Siau Mo terkejut sekali dan cepat loncat melampaui tembok pemisah yang tak berapa tinggi lalu menerobos masuk ke dalam ruang. Astaga, Bok-yong Kang rebah menggeletak di lantai……

Kejut Siau Mo tak terlukiskan lagi. Seorang pemuda yang berkepandaian tinggi seperti Bok-yong Kang mengapa dalam beberapa kejap saja sudah dirubuhkan orang.

Cepat ia memeriksa keadaan Bok-yong Kang. Ternyata pemuda itu tertutuk jalan darahnya.

Siau Mo pun segera membuka jalan darah pemuda itu. Tetapi begitu tersadar, tiba-tiba Bok-yong Kang membentak dan menghantam Siau Mo. “Bokyong-te, akulah,” seru Siau Mo seraya menghindar.

Bok-yong Kang tertegun. Sesaat kemudian baru ia dapat berkata: “Wanita Suara Iblis, ya, lagi-lagi wanita itulah!”

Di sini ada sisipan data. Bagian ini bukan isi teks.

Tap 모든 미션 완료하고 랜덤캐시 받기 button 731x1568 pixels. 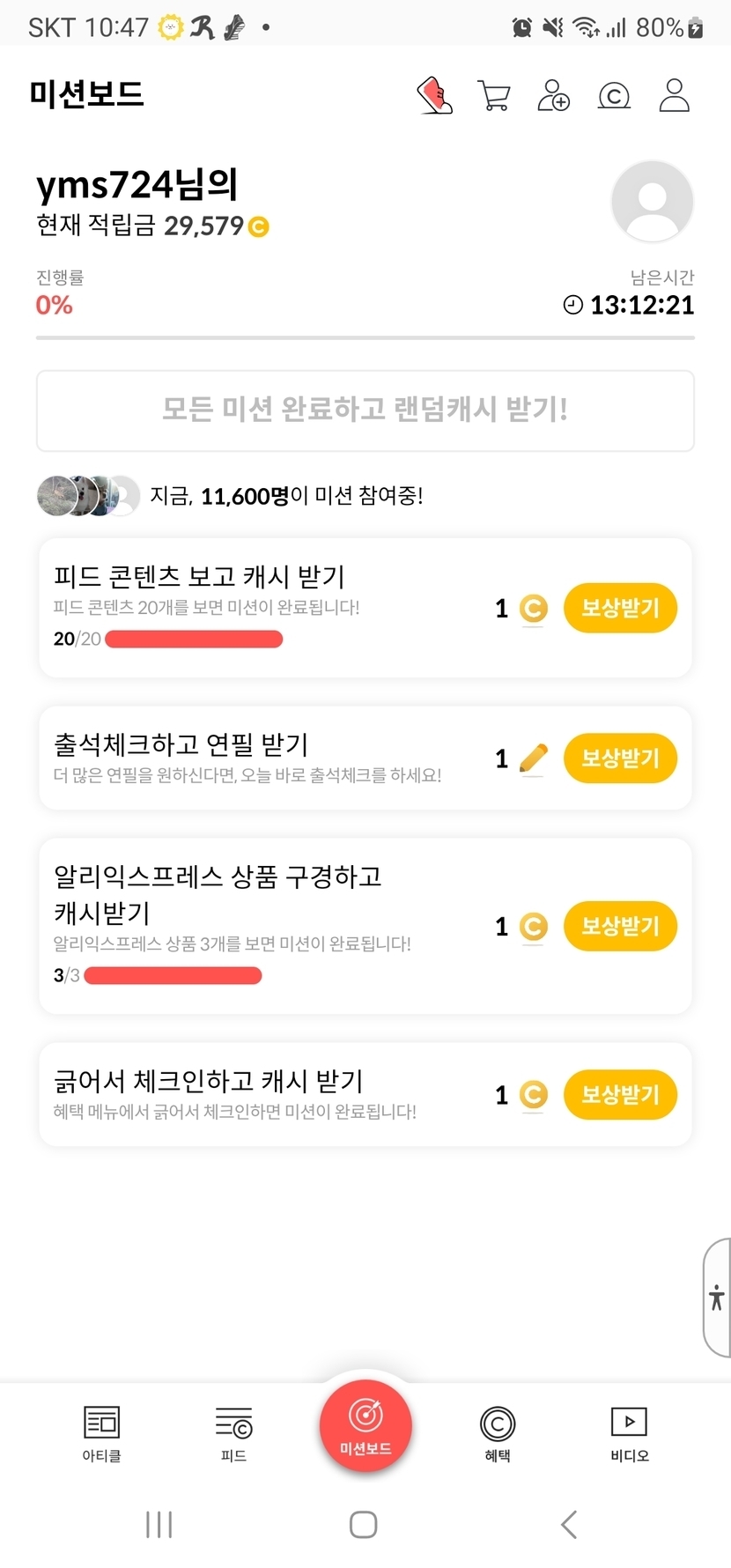[365, 410]
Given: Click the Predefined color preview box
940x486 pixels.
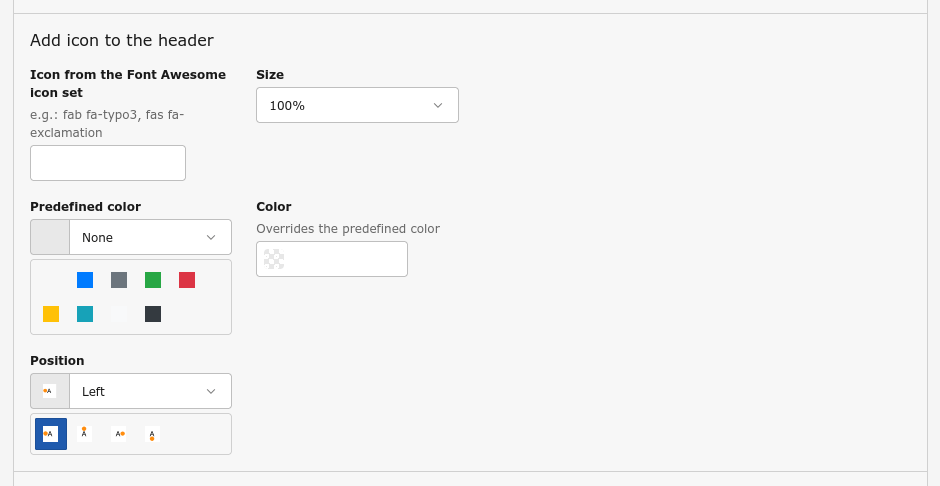Looking at the screenshot, I should click(50, 237).
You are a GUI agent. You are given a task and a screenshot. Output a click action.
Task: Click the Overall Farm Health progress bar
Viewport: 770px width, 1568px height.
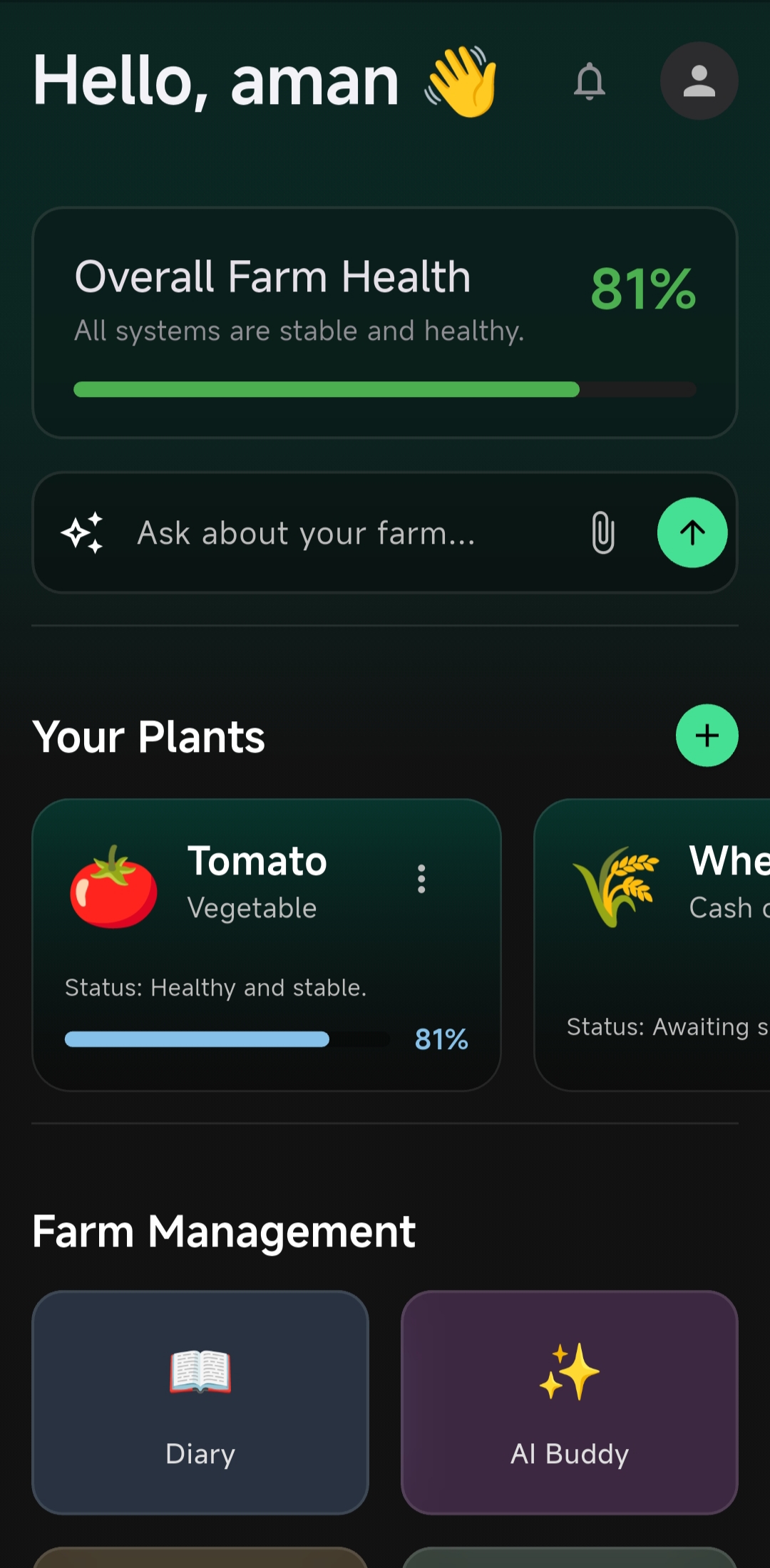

“Apakah yang menyerangmu tadi si Suara Iblis itu?” Siau Mo kerutkan alis. Bok-yong Kang mengiakan: “Ya, memang seorang wanita.”

Melihat kawannya itu tak menderita luka, legahlah hati Siau Mo. Tiba-tiba ia teringat akan saputanganputih yang dipungutnya tadi. Ketika diperiksa ternyata memang terdapat tulisan yang berbunyi:

…….bermula aku mencurigai tuan, tetapi sekarang tabir sudah tersingkap. Musuh tangguh mengintai, harap tuan hati-hati dan waspada……

Habis membaca, Siau Mo kerutkan dahi merenung. Tulisan itu tak dibubuhi tanda tangan. Tetapi kata-kata dalam tulisannya itu, agaknya cukup memberi petunjuk jelas siapa penulisnya. Ya, itulah Nyo Cu-ing.

03.12. Serba Misterius

Tetapi kata-kata selanjutnya yang memberi peringatan supaya ia berhati-hati terhadap musuh, kata-kata itu agaknya bukan dari Cu-ing. Tetapi kemanakah gerangan nona itu?”

Bok-yong Kang pun membaca tulisan itu tetapi ia hanya terlongong-longong saja.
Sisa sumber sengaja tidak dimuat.